SUPPLIED RECORDS:

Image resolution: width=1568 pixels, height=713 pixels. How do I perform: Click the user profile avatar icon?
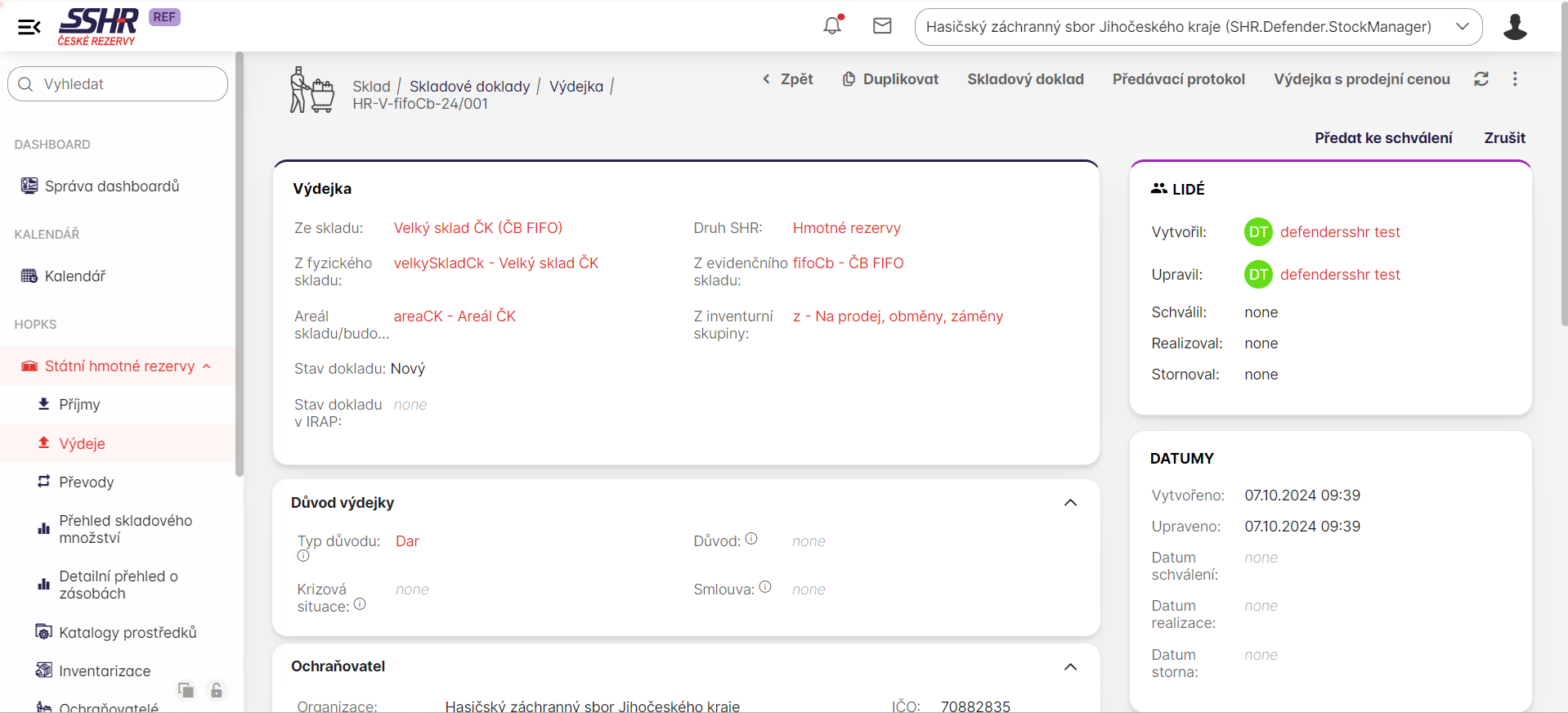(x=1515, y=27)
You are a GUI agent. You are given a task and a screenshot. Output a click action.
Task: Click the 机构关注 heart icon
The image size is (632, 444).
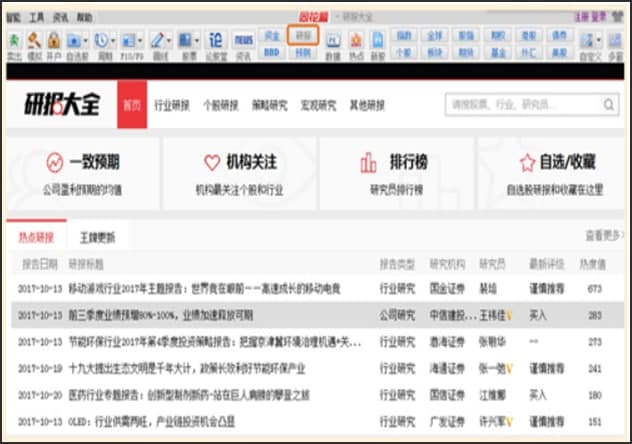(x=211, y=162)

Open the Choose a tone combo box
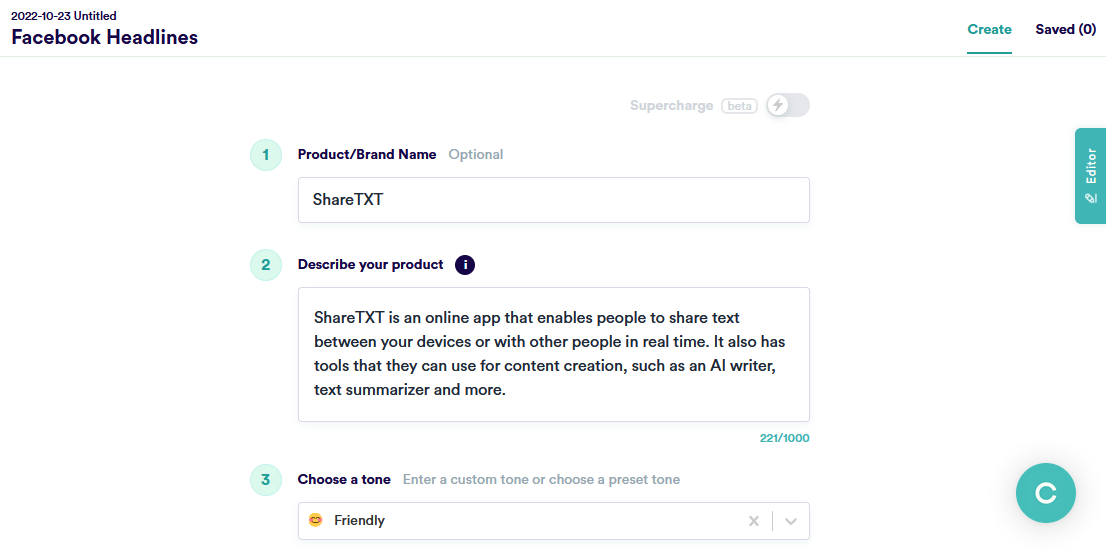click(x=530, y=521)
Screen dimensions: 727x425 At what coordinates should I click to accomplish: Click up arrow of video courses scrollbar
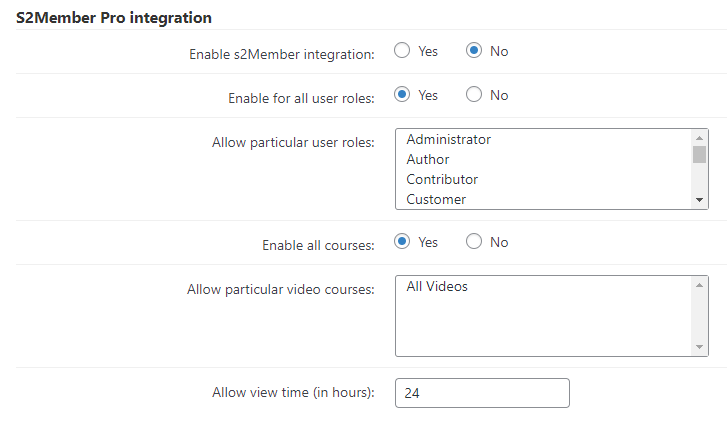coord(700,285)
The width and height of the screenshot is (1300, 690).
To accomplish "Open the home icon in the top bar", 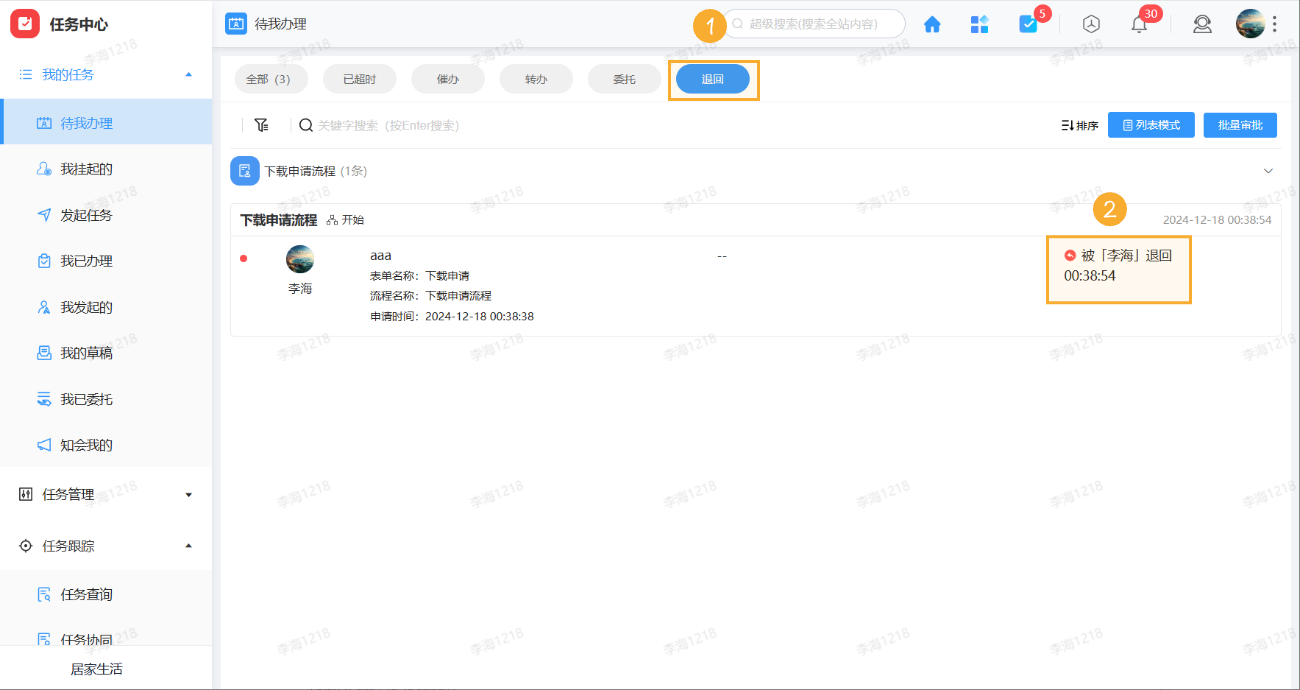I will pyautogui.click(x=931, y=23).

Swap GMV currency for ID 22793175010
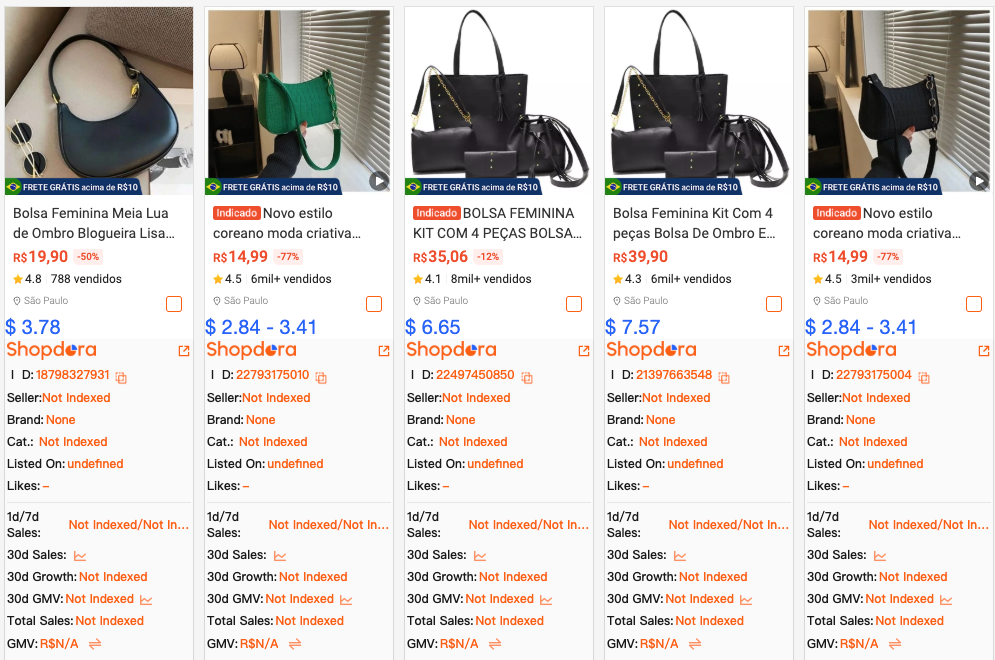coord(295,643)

--

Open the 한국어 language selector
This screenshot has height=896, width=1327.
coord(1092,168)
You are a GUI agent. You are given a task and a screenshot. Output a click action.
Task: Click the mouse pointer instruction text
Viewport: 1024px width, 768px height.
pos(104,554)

EXERCISE REQUIREMENTS: In the entries above, find the line containing "Image resolution: width=1568" and the line containing "The width and"; give again exactly those two lines and every line between them, minus the pictures.

EXERCISE ANSWER:
Image resolution: width=1568 pixels, height=713 pixels. How do I perform: Click the user profile avatar icon?
(x=1515, y=27)
You are a GUI agent. You are given a task and a screenshot. Output a click action.
Task: Click the 机构关注 heart icon
The image size is (632, 444).
(x=211, y=162)

Open the Choose a tone combo box
click(x=530, y=521)
Screen dimensions: 727x425 At what coordinates should I click to accomplish: Click up arrow of video courses scrollbar
coord(700,285)
The width and height of the screenshot is (1300, 690).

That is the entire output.